Di un accordo tra le imprese Siri non parla, ma il pensiero corre alla recentissima vicenda del latte in polvere per neonati. Ad ogni buon conto i farmacisti non si chiudono a riccio in difesa delle loro posizioni, ma sono disposti ad aprire un tavolo di discussione: «Con le aziende produttrici per arrivare ad acquistare i prodotti da banco a un prezzo equo, rinunciando agli extra sconti - precisa Siri - con il governo per distinguere all’interno della categoria dei medicinali di automedicazione, quelli sicuri o quasi, come gli integratori, i polivitaminici e i fermenti lattici, dagli altri: i primi possono anche essere messi in libera vendita».

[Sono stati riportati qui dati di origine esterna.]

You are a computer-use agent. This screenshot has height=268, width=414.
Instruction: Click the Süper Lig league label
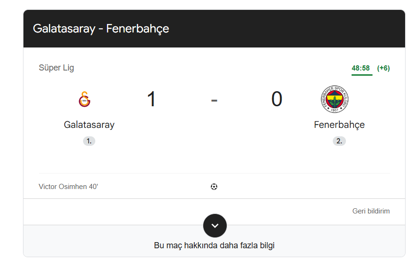click(x=56, y=68)
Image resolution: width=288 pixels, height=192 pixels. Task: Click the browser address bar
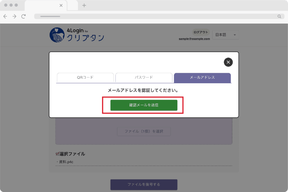pyautogui.click(x=158, y=16)
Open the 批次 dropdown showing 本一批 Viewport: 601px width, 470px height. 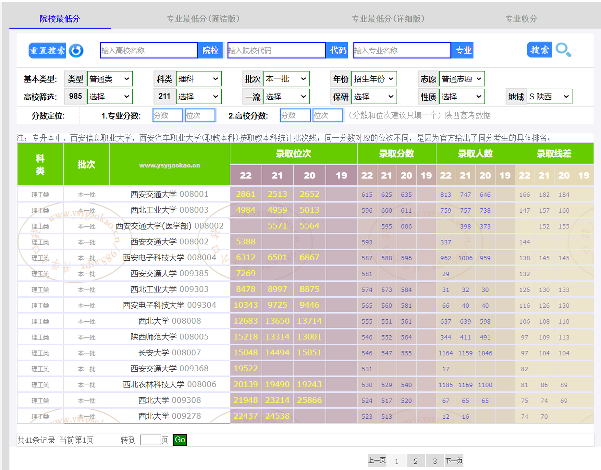tap(286, 79)
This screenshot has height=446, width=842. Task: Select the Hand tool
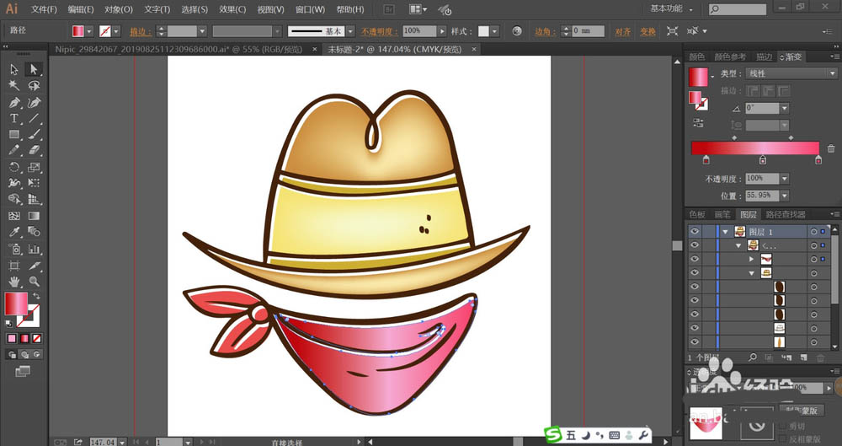click(14, 281)
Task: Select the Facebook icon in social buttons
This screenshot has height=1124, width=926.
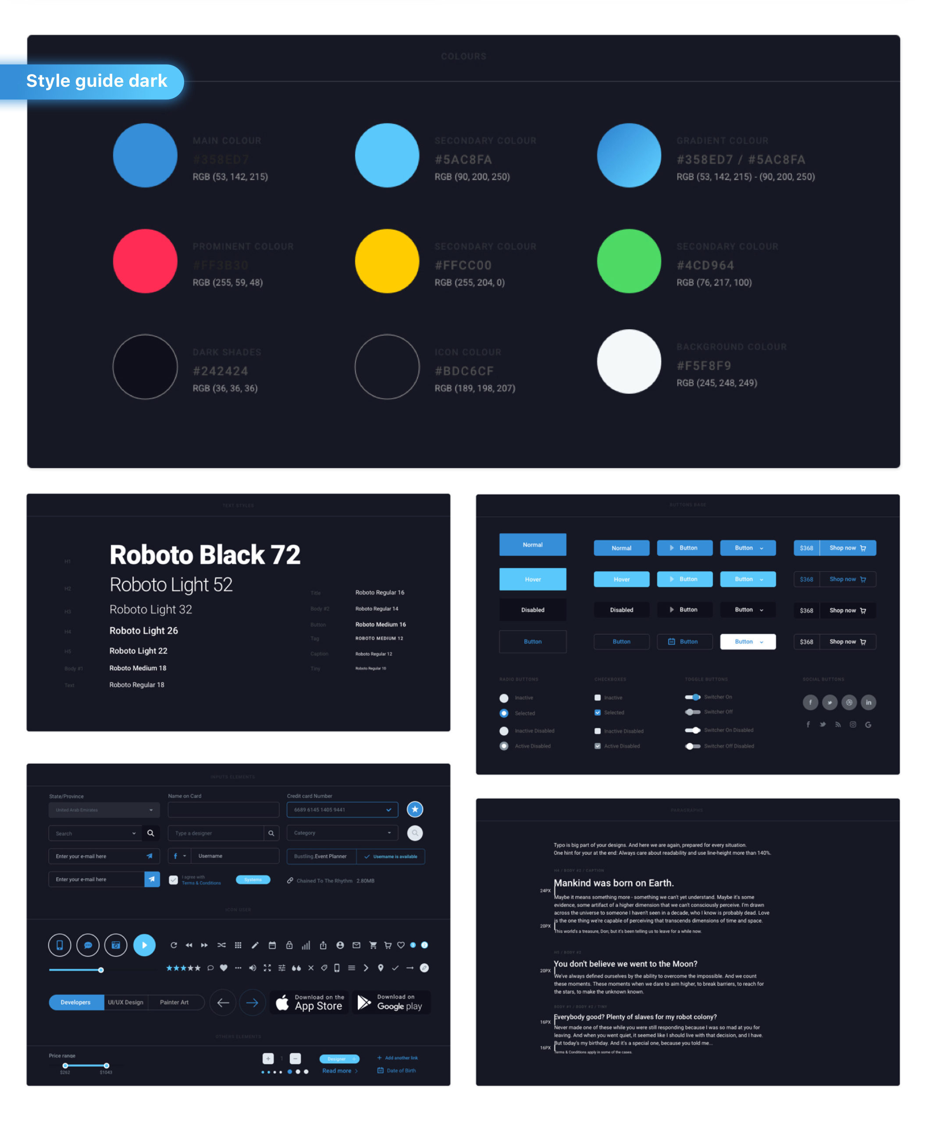Action: click(x=810, y=703)
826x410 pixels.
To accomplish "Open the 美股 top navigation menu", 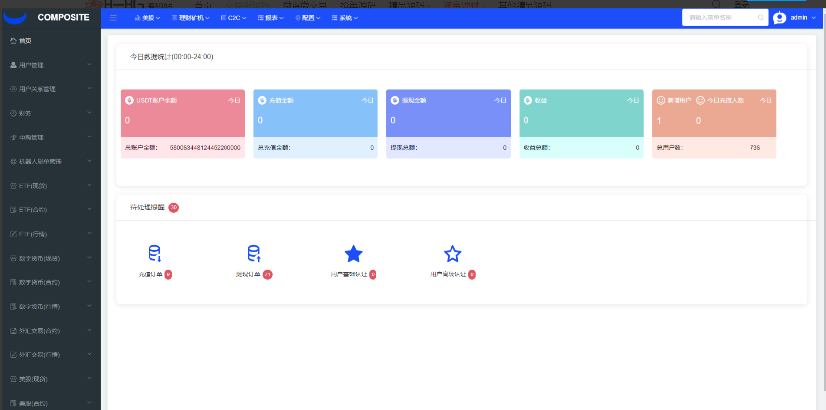I will pyautogui.click(x=148, y=18).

Oltre al risparmio sul prezzo, il pubblico potrebbe contare anche su altri vantaggi: «Il coinvolgimento di migliaia di punti vendita distribuiti in modo capillare su tutto il territorio nazionale, tra ipermercati, supermercati, grandi magazzini in aggiunta all’attuale rete di farmacie - si legge nella lettera di Cobolli Gigli - e il potenziamento del servizio con possibilità di approvvigionamenti durante tutti i giorni festivi e in fasce orarie notevolmente più ampie».
Dubbi sugli acquisti «fai da te» di aspirine e antinfiammatori? Non c’è ragione perché «la sicurezza del cittadino, che compera i medicinali da banco fuori dal canale tradizionale - evidenzia il presidente di Federdistribuzione - trova conferma nell’esperienza pluriennale di paesi, quali Gran Bretagna, Olanda, Portogallo, Irlanda, Germania, Stati Uniti, Canada, Nuova Zelanda, in cui non si sono mai verificati episodi compromettenti per la salute pubblica». Ma c’è di più: «La sicurezza è ulteriormente confermata dalla possibilità, che già oggi esiste, per il collaboratore di farmacia, non laureato, di vendere direttamente al consumatore, senza l’ausilio del farmacista, il prodotto da banco».

Otto italiani su dieci comprano pasticche senza chiedere consiglio a nessun camice bianco e senza dover perdere tempo in fila nell’ambulatorio del medico di famiglia. «La diffusione del concetto di automedicazione - conclude Cobolli Gigli, riportando i dati di un’indagine della Fondazione Censis - potrebbe consentire pure di portare un risparmio in termini di giornate lavorative».